Previously when a process that was in a run queue got suspended, we removed it from the queue straight away. This involved locking the process, locking the run queue, and then unlinking it from the double linked list implementing the queue. Removing a process from a lock free queue gets really complicated. Instead, of removing it from the queue, we just leave it in the queue and mark it as suspended. When later selected for execution we check if the process is suspended, if so just dropped it. During its time in the queue, it might also get resumed again, if so execute it when it get selected for execution.
By keeping this part when reverting back to a locked implementation, we could remove a pointer field in each process structure, and avoid unnecessary operations on the process and the queue which might cause contention.

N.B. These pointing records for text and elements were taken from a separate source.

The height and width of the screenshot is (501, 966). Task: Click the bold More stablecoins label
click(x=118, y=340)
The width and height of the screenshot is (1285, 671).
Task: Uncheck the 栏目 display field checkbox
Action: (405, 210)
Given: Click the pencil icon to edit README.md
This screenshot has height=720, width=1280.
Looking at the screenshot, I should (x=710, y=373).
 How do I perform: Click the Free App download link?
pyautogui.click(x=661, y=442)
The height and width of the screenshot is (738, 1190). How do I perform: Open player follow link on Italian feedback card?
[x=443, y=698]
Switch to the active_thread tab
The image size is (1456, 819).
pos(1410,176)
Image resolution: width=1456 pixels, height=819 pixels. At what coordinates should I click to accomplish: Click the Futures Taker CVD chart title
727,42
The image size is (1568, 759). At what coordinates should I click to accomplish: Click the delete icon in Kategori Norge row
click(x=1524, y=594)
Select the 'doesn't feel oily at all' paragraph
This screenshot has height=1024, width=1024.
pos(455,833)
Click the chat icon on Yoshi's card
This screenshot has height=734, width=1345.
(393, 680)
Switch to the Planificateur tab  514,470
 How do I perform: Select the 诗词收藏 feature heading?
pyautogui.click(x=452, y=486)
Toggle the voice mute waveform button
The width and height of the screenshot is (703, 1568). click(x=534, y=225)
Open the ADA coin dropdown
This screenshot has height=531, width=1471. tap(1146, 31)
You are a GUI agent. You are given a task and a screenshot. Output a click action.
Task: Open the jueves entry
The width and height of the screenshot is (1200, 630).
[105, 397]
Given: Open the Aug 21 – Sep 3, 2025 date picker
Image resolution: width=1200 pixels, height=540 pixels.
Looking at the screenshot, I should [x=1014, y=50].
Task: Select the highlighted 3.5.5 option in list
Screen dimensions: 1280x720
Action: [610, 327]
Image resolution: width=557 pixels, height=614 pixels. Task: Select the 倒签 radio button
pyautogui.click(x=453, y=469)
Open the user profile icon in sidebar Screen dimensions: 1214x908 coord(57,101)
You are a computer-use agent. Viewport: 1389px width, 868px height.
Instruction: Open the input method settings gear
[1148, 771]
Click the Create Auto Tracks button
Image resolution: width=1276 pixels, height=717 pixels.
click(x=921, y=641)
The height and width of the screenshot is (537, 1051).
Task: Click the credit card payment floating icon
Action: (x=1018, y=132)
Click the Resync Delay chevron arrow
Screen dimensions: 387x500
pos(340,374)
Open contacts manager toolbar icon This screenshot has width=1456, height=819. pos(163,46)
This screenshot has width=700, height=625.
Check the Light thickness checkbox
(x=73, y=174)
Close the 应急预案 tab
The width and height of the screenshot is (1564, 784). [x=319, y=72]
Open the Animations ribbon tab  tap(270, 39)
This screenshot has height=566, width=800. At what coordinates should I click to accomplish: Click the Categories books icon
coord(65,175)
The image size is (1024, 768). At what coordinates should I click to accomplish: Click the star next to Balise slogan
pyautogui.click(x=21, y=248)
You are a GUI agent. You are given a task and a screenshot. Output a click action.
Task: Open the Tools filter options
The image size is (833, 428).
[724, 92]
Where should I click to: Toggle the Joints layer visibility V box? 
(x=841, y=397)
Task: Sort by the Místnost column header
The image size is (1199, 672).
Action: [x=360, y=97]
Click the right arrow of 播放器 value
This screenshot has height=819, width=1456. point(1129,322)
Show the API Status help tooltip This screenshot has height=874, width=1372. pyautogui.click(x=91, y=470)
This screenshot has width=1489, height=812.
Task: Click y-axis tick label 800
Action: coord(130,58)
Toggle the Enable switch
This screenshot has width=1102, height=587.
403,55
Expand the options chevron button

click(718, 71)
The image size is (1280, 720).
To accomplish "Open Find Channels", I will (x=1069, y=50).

By combining the modifications of the process state management and the run queue management, we can do large parts of the work involved when managing processes with regards to scheduling and migration without having any locks locked at all. In these situations we previously had to have multiple locks locked. This of course caused a lot of rewrites across large parts of the runtime system, but the rewrite both simplified code and eliminated locking at a number of places. The major benefit is, of course, reduced contention.
A Benchmark Result
When running the chameneosredux benchmark, schedulers frequently run out of work trying to steal work from each other. That is, either succeeding in migrating, or trying to migrate processes which is a scenario which we wanted to optimize. By the introduction of these improvements, we got a speedup of 25-35% when running this benchmark on a relatively new machine with an Intel i7 quad core processor with hyper-threading using 8 schedulers.